USING LIGHT: Here are 5 great photos by the famous Dorothea Lange, depicting the years of the great depression – In each photo, I think, she “controlled light” and posed folks to depict the plight of people in the depression. – By hanging them here did it change the emotion of the dinning room?  That is how Dorothea wanted her photos to look.

Photos from the Hubble Space Craft are real – and bright – and they send a message of our communities pride in being next door to the Space Center.  Does their light –  brightness –  set a proud cheerful mood for the room? I choose them to give the look of pride and cheerful.

Just for fun, I did augment the Hubble Photos a little.  See the “Blue Heron Restaurant” logo bird in upper right?

This is just as my camera recorded it.  The camera washed out the photo and did nothing for my subject. I wanted your eyes to stay focused on the sticks surrounded by the invasive plants.

Hey – With Photoshop I altered the photo to make it much closer to what I wanted to show you. It is not so washed out (altered light), four corners are different, value contrasts by the stick keeps your eyes on the stick which in turn keeps you looking at the photo and not jumping off my photo.  The “L” shaped letter of dark in upper left keeps sending you eyes back to the stick, and finally the grasses in the lower left are at an angle and they point point your eyes back to the stick as does the black area from the lower right point you to the stick!  

By using the 5 characteristics I hope I was able to keep your eyes on this photo, so that I could use it to help tell the story of invasive plants.

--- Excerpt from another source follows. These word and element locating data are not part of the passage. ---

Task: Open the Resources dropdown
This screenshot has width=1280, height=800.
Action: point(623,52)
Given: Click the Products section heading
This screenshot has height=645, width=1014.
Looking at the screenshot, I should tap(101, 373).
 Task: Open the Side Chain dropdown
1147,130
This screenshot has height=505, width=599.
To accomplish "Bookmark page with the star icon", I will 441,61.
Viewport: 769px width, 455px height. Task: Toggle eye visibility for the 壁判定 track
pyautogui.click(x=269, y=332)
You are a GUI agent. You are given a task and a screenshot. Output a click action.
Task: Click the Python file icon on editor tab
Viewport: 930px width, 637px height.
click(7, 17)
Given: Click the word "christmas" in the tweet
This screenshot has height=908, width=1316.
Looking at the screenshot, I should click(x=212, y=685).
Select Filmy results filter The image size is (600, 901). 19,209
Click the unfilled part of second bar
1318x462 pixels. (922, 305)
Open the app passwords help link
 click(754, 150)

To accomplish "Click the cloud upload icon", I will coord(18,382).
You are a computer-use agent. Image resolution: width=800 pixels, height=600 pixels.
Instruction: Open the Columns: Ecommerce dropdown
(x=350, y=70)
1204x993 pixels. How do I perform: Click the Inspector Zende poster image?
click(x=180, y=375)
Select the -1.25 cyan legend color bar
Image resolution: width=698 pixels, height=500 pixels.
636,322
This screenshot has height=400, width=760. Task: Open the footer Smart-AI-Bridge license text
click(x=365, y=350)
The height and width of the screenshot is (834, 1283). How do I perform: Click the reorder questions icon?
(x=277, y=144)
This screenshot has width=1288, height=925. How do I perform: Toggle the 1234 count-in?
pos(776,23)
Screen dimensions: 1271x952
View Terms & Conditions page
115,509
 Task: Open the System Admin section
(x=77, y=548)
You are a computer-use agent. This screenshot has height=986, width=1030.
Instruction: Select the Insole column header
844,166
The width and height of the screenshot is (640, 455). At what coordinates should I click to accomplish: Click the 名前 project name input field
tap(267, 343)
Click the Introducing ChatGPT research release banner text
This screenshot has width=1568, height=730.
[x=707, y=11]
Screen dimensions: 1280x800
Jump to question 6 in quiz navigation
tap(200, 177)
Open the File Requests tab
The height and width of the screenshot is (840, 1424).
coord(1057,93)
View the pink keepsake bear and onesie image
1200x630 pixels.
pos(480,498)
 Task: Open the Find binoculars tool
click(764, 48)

Anyway, that is how I wanted the photo to look – by definition that makes it a “good” photo.

I was reluctant to show you a PhotoShop modified photo – ’cause my goal is to help you learn what “makes” the photo you want.  Then, encourage you to use camera position, camera settings, time of day, natural light, created light,  and viewfinder composition to make the photo you want.  

As you swing thru life, your photo is good, if it is the photo you want.   I hope our Photo Club helps you learn to know what you want and helps you practice to get that “good” photo more often!